Looking back on it, Mintz now believes everything in his life was leading to teaching.

"I had always taught Sunday school, been a camp counselor," he says. "Really, it was the only thing that made sense."

Jamie Blatt

Former marketing executive

Jamie Blatt says his wife was the first to become convinced he ought to be a teacher."When I finally saw it, she asked me, 'What took you so long to get here?' "

Mr. Blatt was raised in a family devoted to industry. "My whole family's in business," he says. "It was hard for me to break away."

Immediately out of college, Blatt got his MBA at Northwestern University in Evanston, Ill., and took a marketing job with a plumbing manufacturer.

"That was a very unsatisfactory experience," he remembers.

He later shifted to a marketing position with Gund, the teddy-bear maker. There, he was happier, but he realized that the distant link with children was only making him hungry for more.

Finally he felt ready to take the plunge.

"I didn't want to spend the rest of my life thinking, 'I should have tried this, I would have been a good teacher,' " he says.

When he thinks back on his life, Blatt says he realizes, "The people with the greatest impact on me have been teachers. That's what I aspire to being - not a leader of industry."

Keelin Gallagher

Former marketing executive

Some people might have considered the jobs Keelin Gallagher held - marketing positions, first with Calvin Klein and then with Starbucks - glamorous.

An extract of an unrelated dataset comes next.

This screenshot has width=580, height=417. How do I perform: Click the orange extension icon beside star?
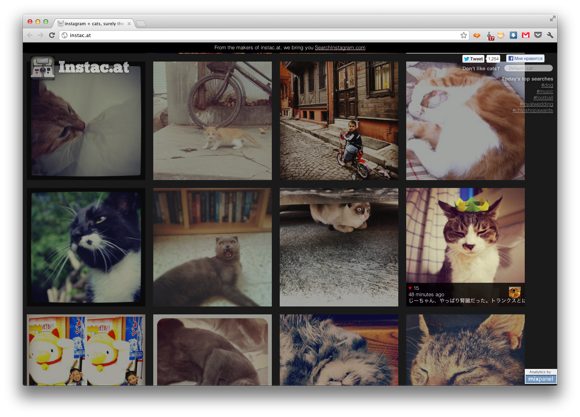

"But I was never completely satisfied," she says. "I didn't feel I was making a difference... I wanted to do something I was really passionate about."

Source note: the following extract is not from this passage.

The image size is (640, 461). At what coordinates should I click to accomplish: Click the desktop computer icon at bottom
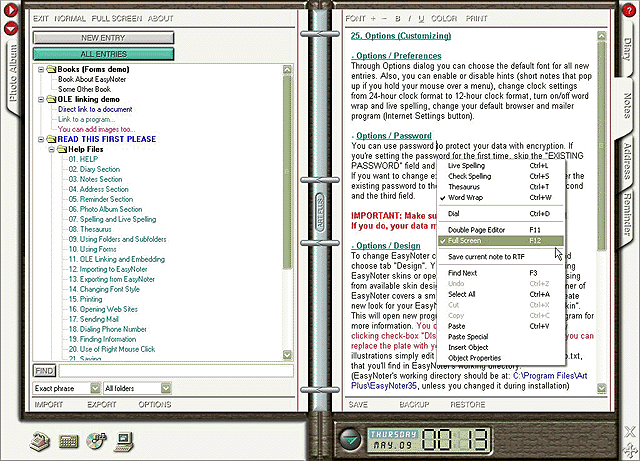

In addition, says Ms. Gallagher, "I wanted to make a contribution. I wanted to do something in my life that I was really getting something back from."

Gallagher says she was influenced by memories of a favorite teacher who had helped turn her into a better student. "Education is so important," she says. "How can we expect to be a great nation without it?"

Gallagher admits candidly that fears about a loss of income prevented her from making the change earlier. "But I recently got married. The second income will help a lot."

Dawn Mantrone

Freelance writer

Growing up with two parents who were teachers, Dawn Mantrone says she felt certain it was the one profession she would never pursue. "There was an instinctive reflex not to do something my parents were involved with. I respected teaching but I saw that it was hard. And I wanted to make a niche for myself."

So Ms. Mantrone first managed a bookstore and then worked in different marketing and communications positions, eventually launching out on her own as a freelance business writer.

But as part of "a gradual process," Mantrone says she realized she was being more and more drawn to the idea of teaching. "Helping is part of my nature," she says, and she hopes work in the classroom will provide an outlet for her desire to serve. But, she adds, "I'm not naive. I know what's involved."

Lisa Gross

Former lawyer

"I didn't raise you to be a teacher." That was Lisa Gross's father's reaction when she told him she was leaving her job as a litigator with a New York law firm and hoping to find a place in an elementary school classroom.

But when she broke the news to her law-firm colleagues, she got a different response. "So many of them said, 'I've always thought of doing that.' "

Ms. Gross says she thought from childhood that she wanted to be a lawyer, and she found law school very exciting intellectually. But the practice of law was another matter. "It's big business as opposed to ideals. It's about making money, which I have no patience for."

As she pondered what else she might want to do, she thought of children and how exciting it is to watch them grow and learn. "The light bulb suddenly went on," she says. While Gross admits that it won't be easy to let go of the healthy income that work at a law firm offers, she says it's become clear to her that, "I don't need that much money. I want to do something I love."